This code has also been incorporated in Accord.NET Framework, which includes the latest version of this code plus many other statistics and machine learning tools.

Overview

The Logistic regression is a generalized linear model used for binomial regression. Like many forms of regression analysis, it makes use of several predictor variables that may be either numerical or categorical.

Logistic Sigmoid Function

The logistic sigmoid function is given by

g(z) = 1 / (1 + Exp(-z))

where in the context of logistical regression z is called the logit.

Logistic Regression Model

The logistic regression model is a generalized linear model. This means that it is just a linear regression model taken as input for a non-linear link function. The linear model has the form

z = c₁x₁ + c₂x₂ + … c_nx_n + i = c^t x + i

where c is the coefficient vector, i is the intercept value and x is the observation vector for n variables and in the context of logistic regression is called the logit. The logit is then applied as input for the nonlinear logistic sigmoid function g(z), giving as result a probability.

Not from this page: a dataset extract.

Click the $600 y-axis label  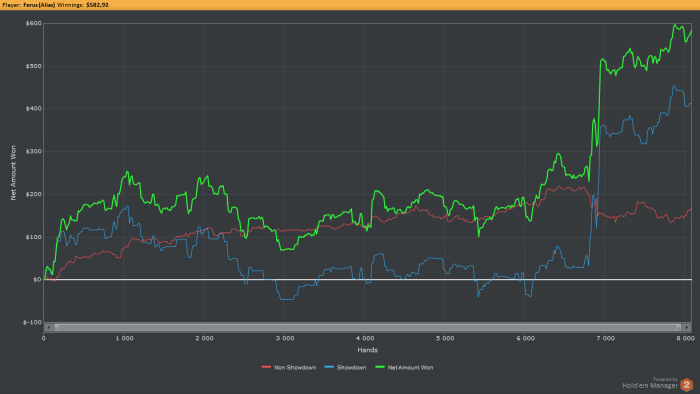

So in a binomial problem where we are trying to determine whether a observation belongs to class C₁ or class C₂, the logistic model tell us that:

p(C₁|x) = g(c^t x + i)

p(C₂|x) = 1 - p(C₁|x)

where p(C₁|x) denotes the probability of C₁ being true when x is true.
In other words, denotes the probability of x belonging to class C₁.

Coefficients

The coefficients for the logistic regression are the values which multiply each observation variable from a sample input vector. The intercept is analogous to the independent term in a polynomial linear regression model or the threshold or bias value for a neuron in a neural network model.

Odds Ratio

After computation of the logistic regression model, every coefficient will have an associated measure called the odds ratio. The odds ratio is a measure of effect size, describing the strength of association or non-independence between two binary data values and can be approximated by raising the coefficient value to the euler's number.

Odds ratio_c = e^c

Standard Error

The standard error for the coefficients can be retrieved from the inverse Hessian matrix calculated during the model fitting phase and can be used to give confidence intervals for the odds ratio. The standard error for the i-th coefficient of the regression can be obtained as:

SE_i= sqrt(diag(H^-1)_i)

Confidence Intervals

The confidence interval around the logistic regression coefficient is plus or minus 1.96*SE_i, where SE_i is the standard error for coefficient i. We can then define:

95% C.I._i = <lower, upper> = <coefficient_i - 1.96 * SE_i, coefficient_i + 1.96 * SE_i>

Wald Statistic and Wald’s Test

The Wald statistic is the ratio of the logistic coefficient to its standard error. A Wald test is used to test the statistical significance of each coefficient in the model. A Wald test calculates a Z statistic, which is:

z = coefficient / standard error

This z value can be squared, yielding a Wald statistic with a chi-square distribution, or, alternatively, it can be taken as is and compared directly with a Normal distribution.

The Wald test outputs a p-value indicating the significance of individual independent variables. If the value is below a chosen significance threshold (typically 0.05), then the variable plays some role in determining the outcome variable that most likely is not result of chance alone. However, there are some problems with the use of the Wald statistic. The Likelihood-ratio test is a better alternative for the Wald test.

Likelihood-Ratio and Chi-Square Test

The likelihood-ratio is the ratio of the likelihood of the full model over the likelihood of a simpler nested model. When compared to the null model the likelihood-ratio test gives an overall model performance measure. When compared to nested models, each with one variable omitted, it tests the statistical significance of each coefficient in the model. These significance tests are considered to be more reliable than the Wald significance test.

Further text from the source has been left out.